[Instructions for the task]:
Rewrite the lines from the one containing "Task: Open 标准解读 blue side button" through the end of the lines, inclusive, changing "sidebar" to "side panel" and keeping everything else the same. Leave the pictures out of your answer.

[Saved data entries]:
════════

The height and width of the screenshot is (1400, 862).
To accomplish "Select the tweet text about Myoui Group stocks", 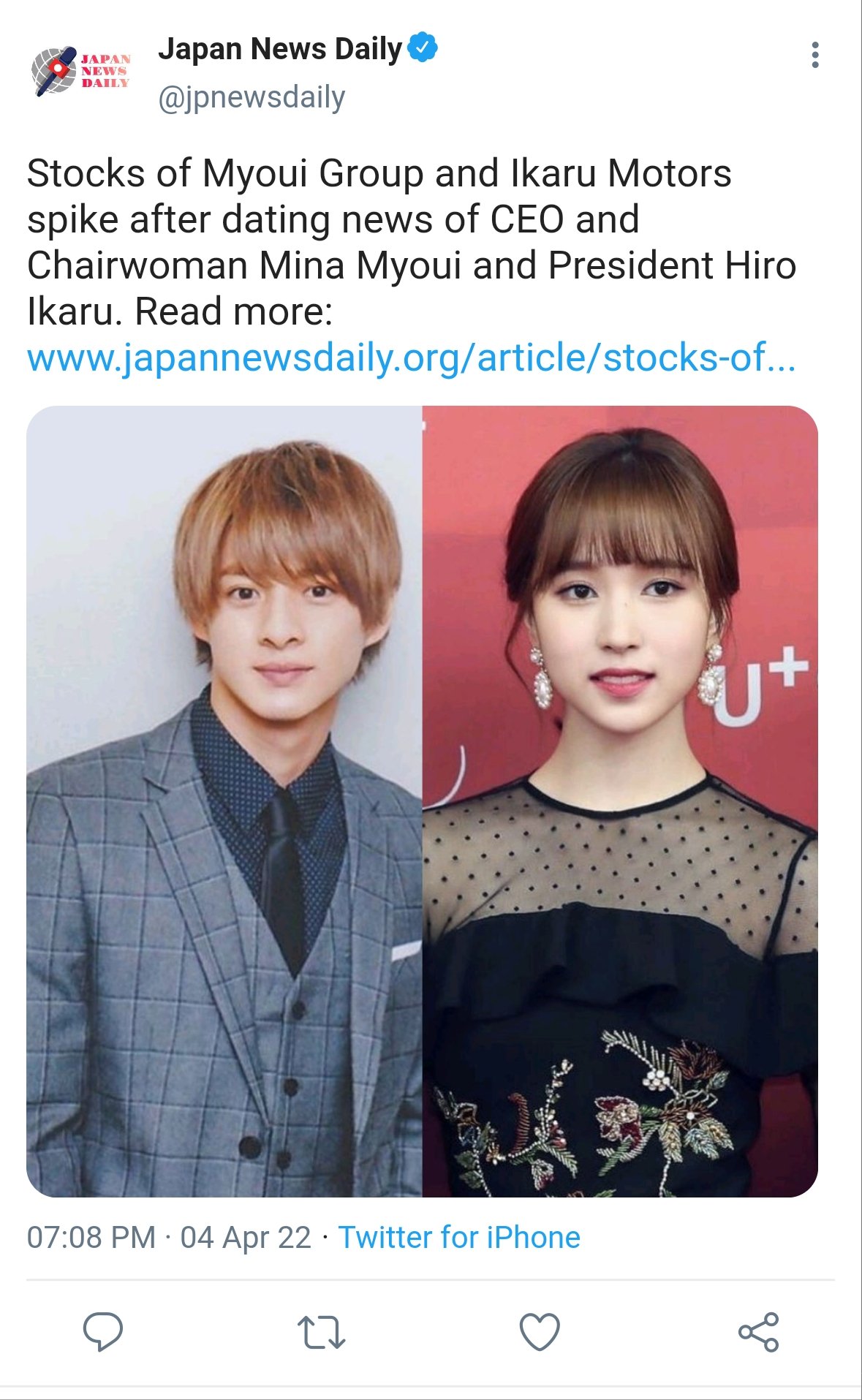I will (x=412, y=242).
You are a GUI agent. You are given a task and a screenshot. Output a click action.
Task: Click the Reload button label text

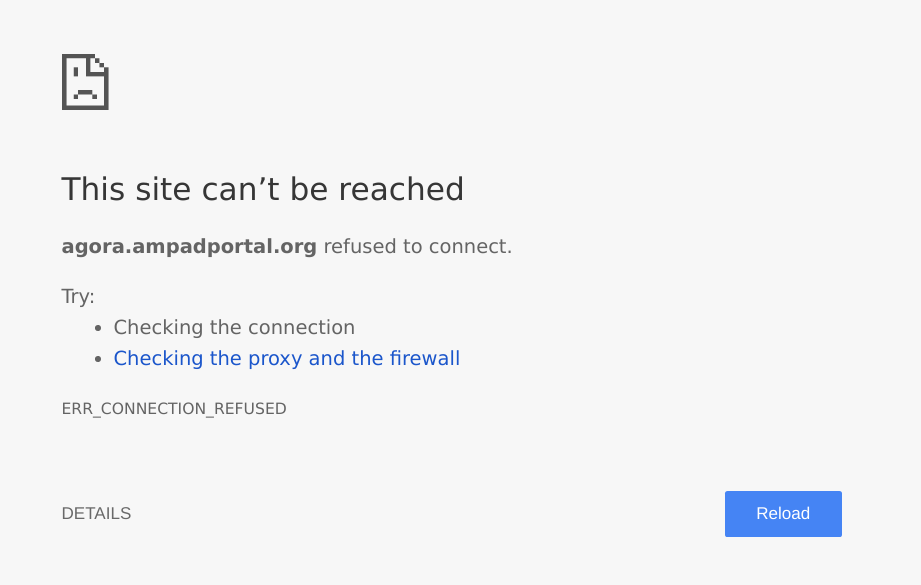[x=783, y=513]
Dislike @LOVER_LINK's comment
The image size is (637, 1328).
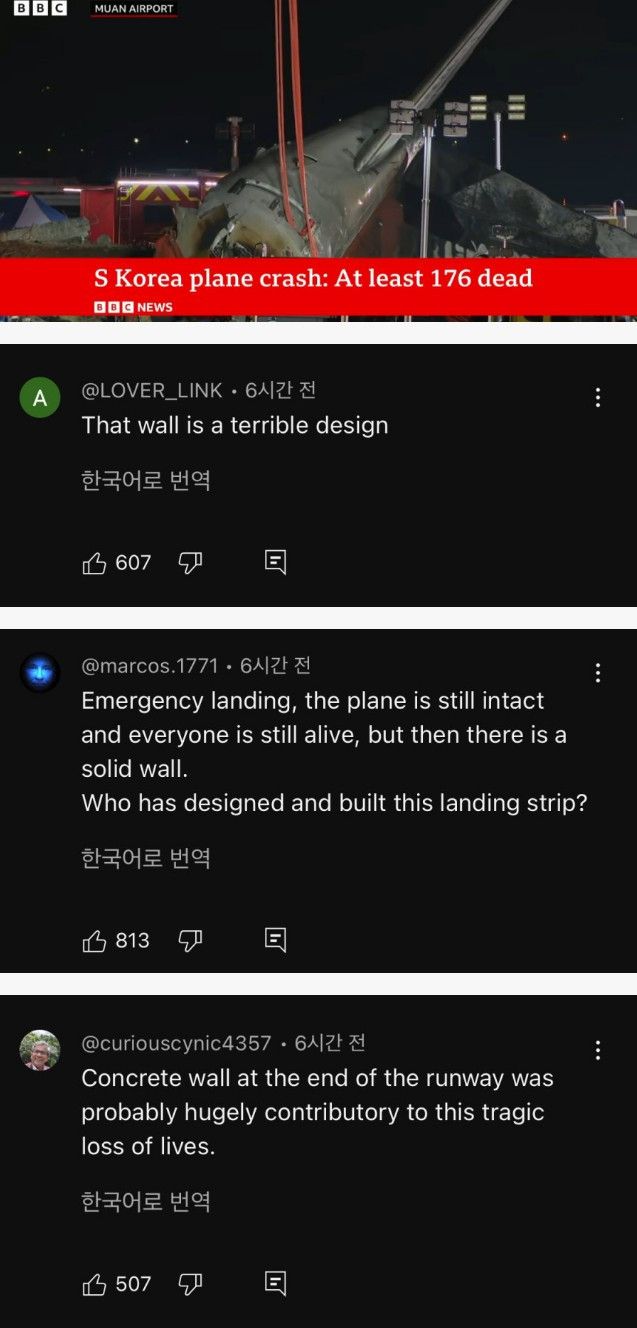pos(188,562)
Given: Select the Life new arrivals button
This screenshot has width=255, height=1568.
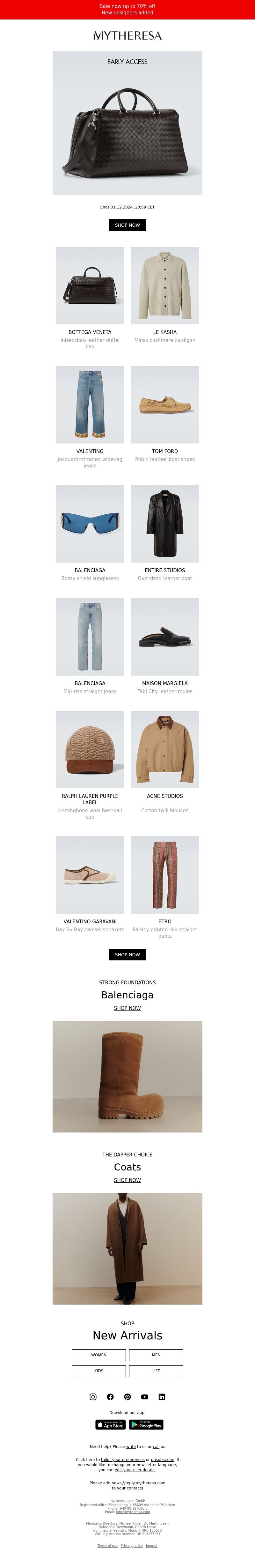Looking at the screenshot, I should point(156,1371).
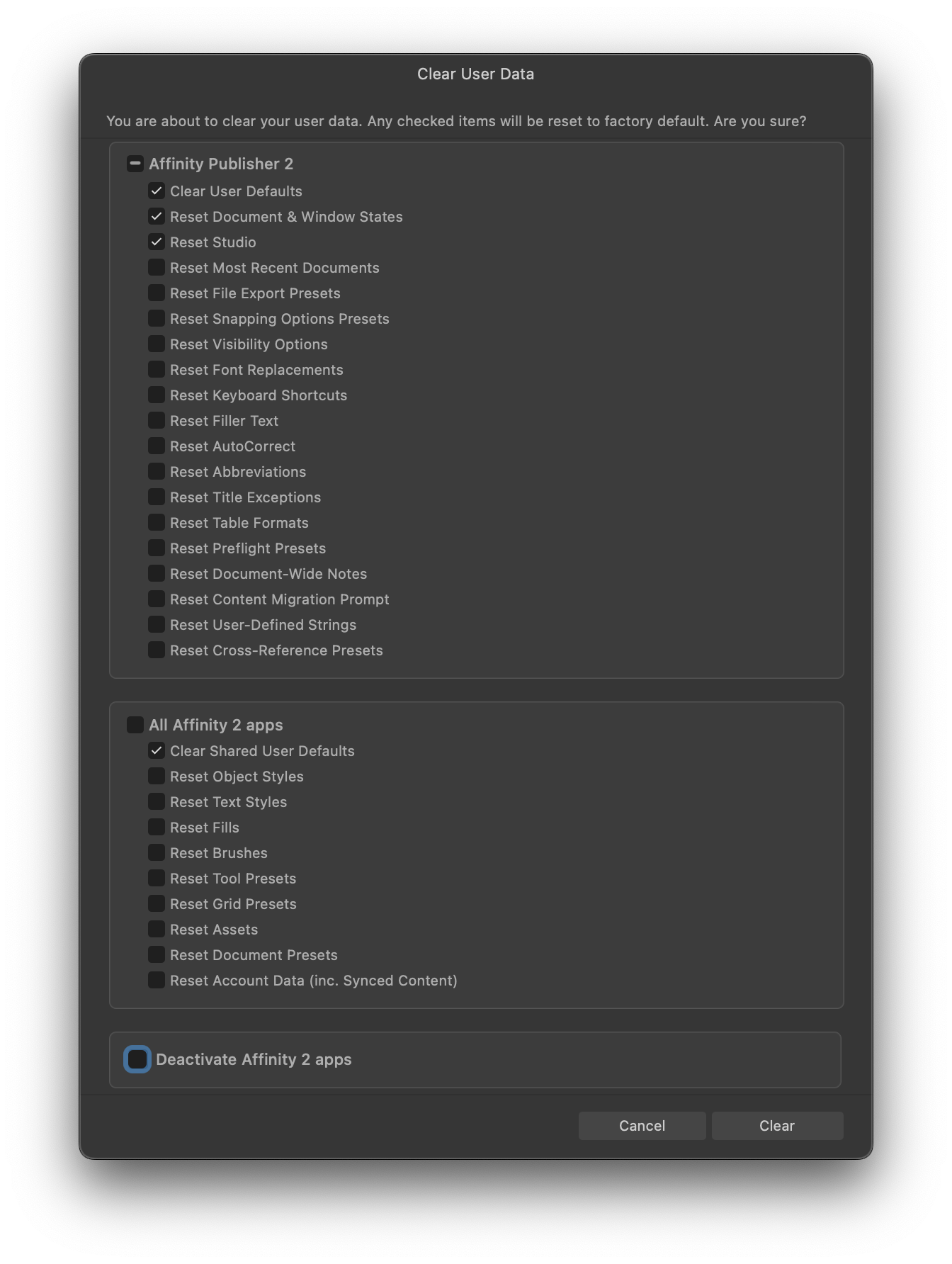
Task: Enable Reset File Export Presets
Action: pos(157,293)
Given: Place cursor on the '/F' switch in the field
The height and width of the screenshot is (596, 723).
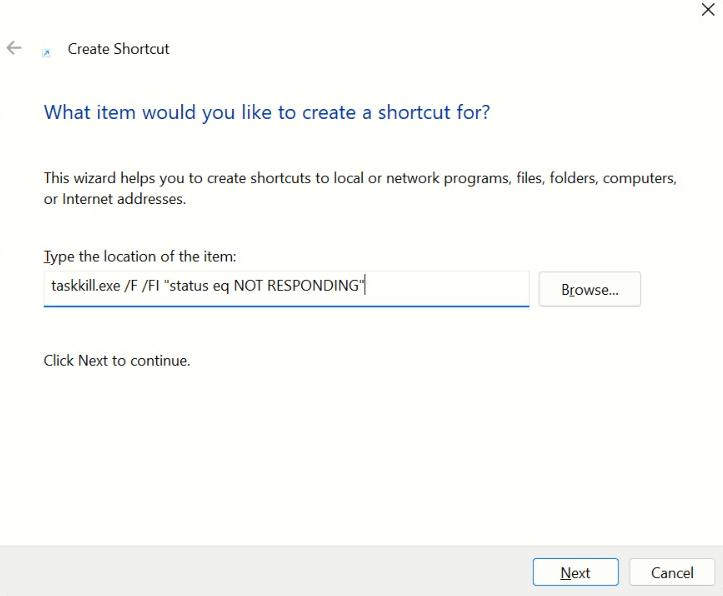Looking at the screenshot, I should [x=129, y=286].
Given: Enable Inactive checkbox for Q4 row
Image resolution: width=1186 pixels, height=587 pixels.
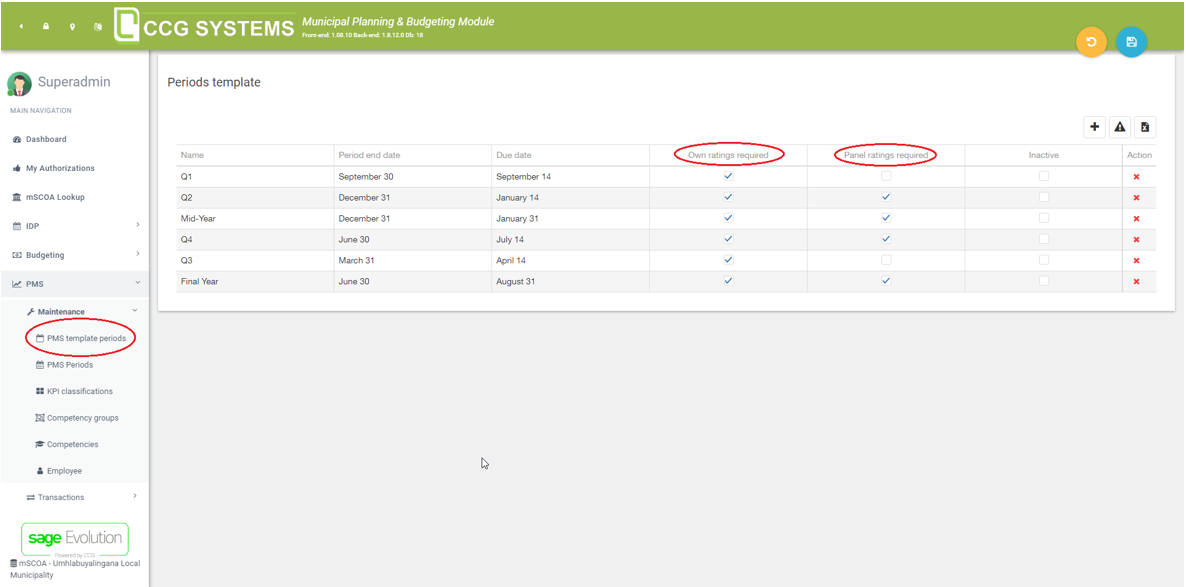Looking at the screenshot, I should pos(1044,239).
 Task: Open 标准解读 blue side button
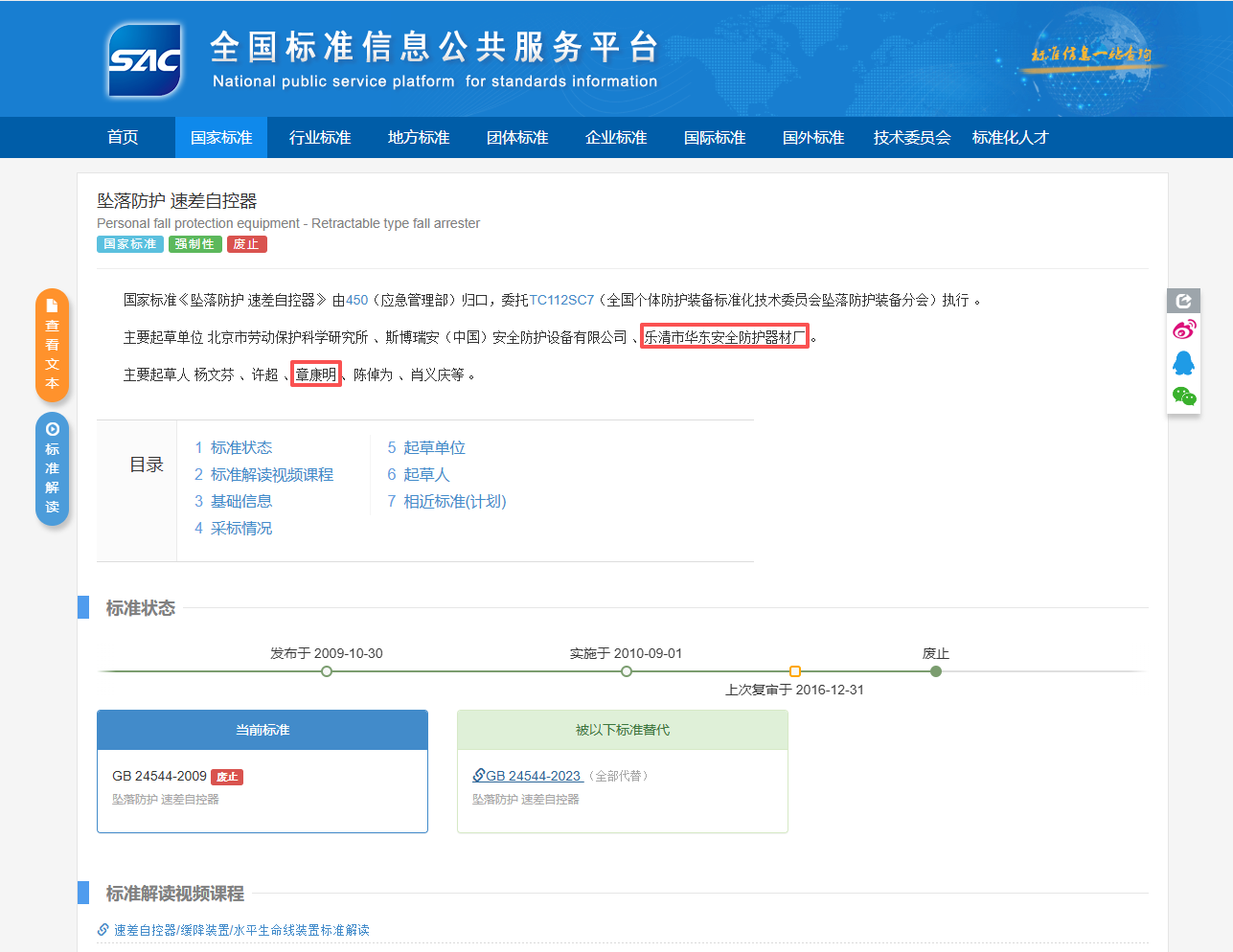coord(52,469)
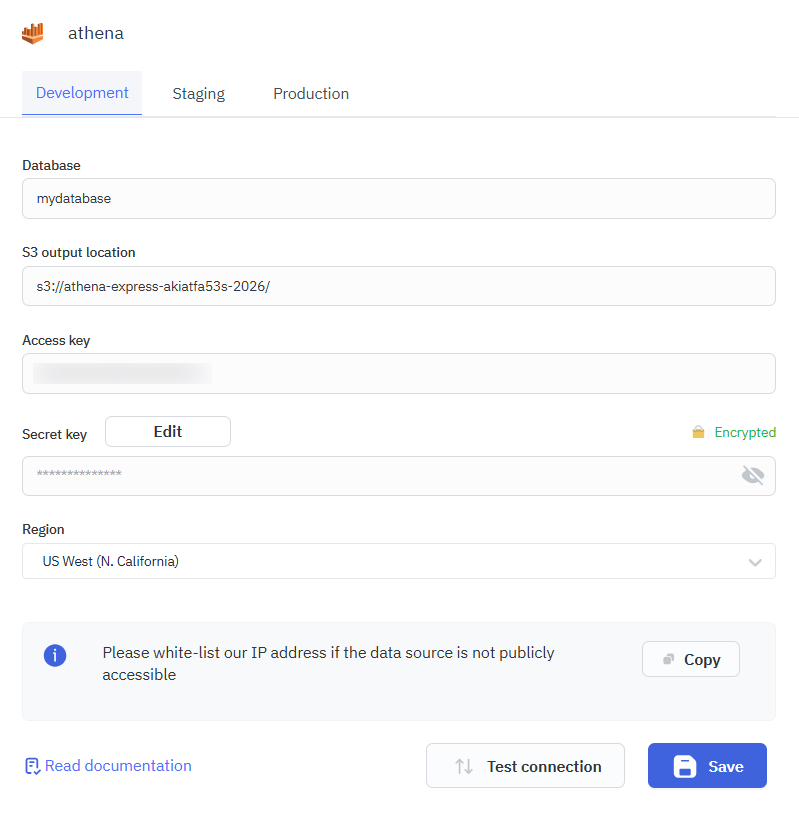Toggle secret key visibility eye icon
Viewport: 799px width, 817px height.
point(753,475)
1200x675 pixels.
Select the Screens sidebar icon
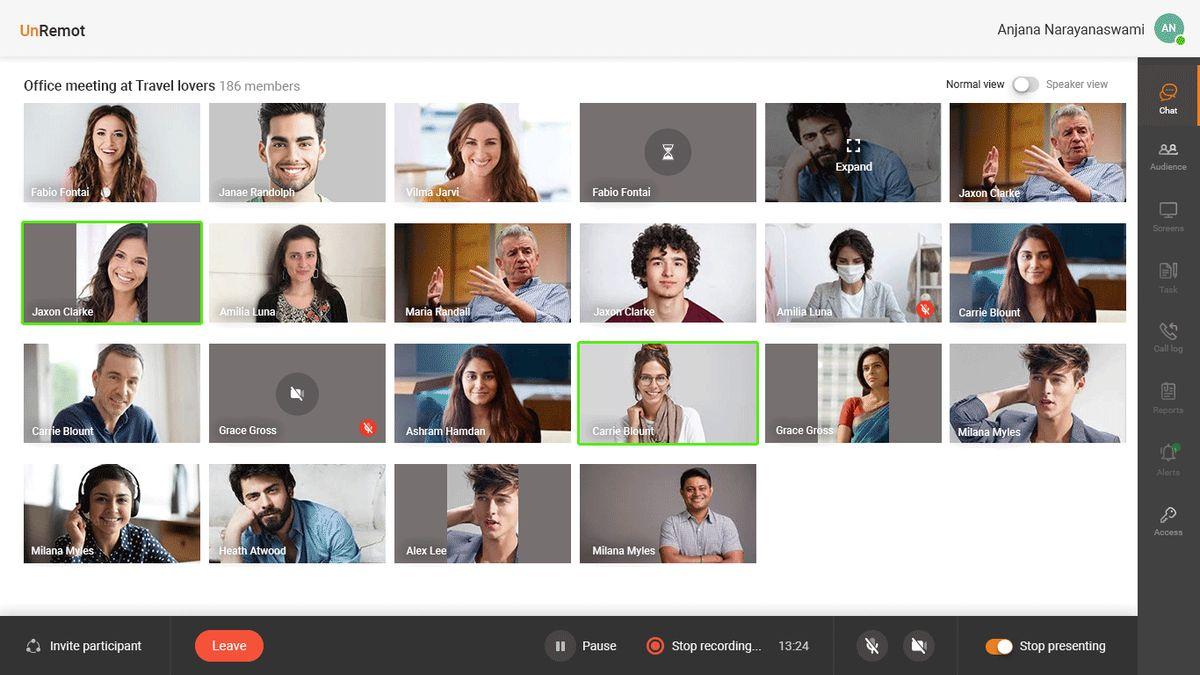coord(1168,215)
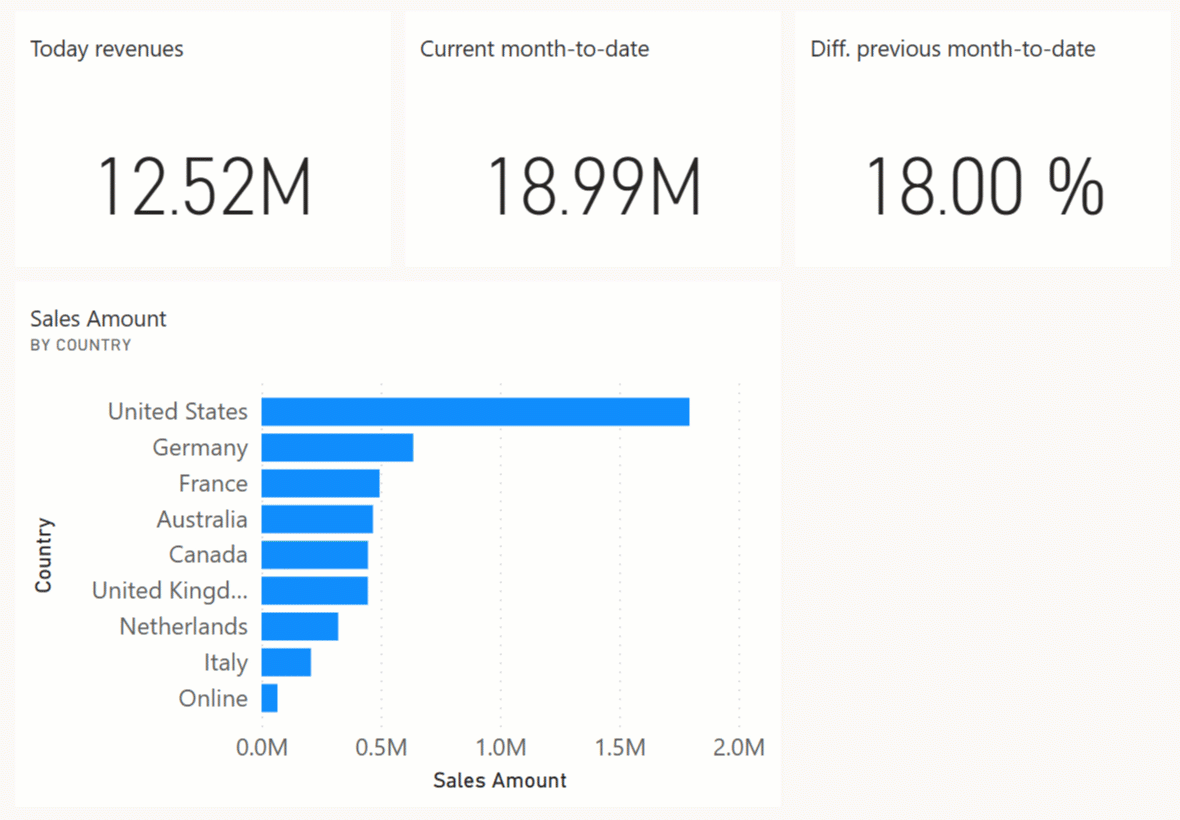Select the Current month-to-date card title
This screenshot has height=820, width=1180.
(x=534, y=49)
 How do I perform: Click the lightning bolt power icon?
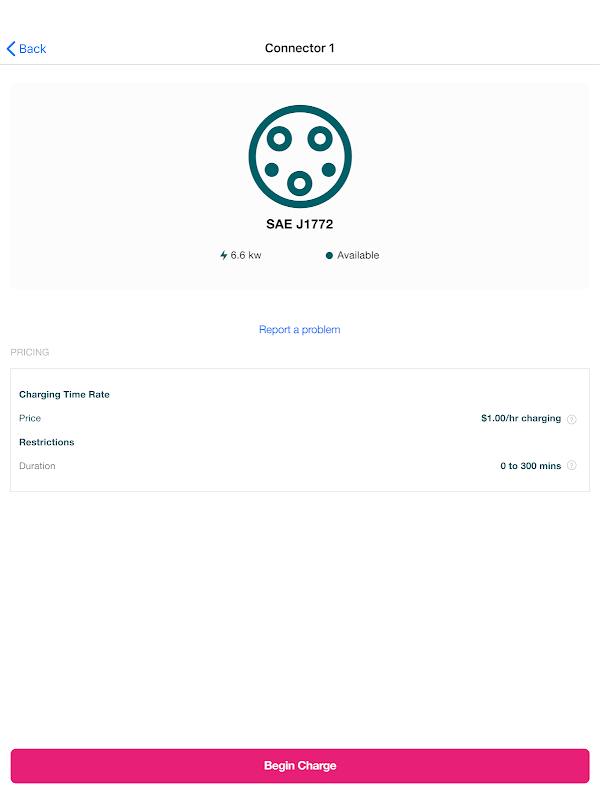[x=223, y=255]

════════

[Solution for this exercise]:
 Task: Open 标准解读 blue side button
coord(52,469)
Toggle secret key visibility eye icon
Viewport: 799px width, 817px height.
point(753,475)
1200x675 pixels.
Select the Screens side panel icon
coord(1168,215)
Select the Current month-to-date card title
This screenshot has height=820, width=1180.
(x=534, y=49)
 How do I perform: Click the lightning bolt power icon?
[x=223, y=255]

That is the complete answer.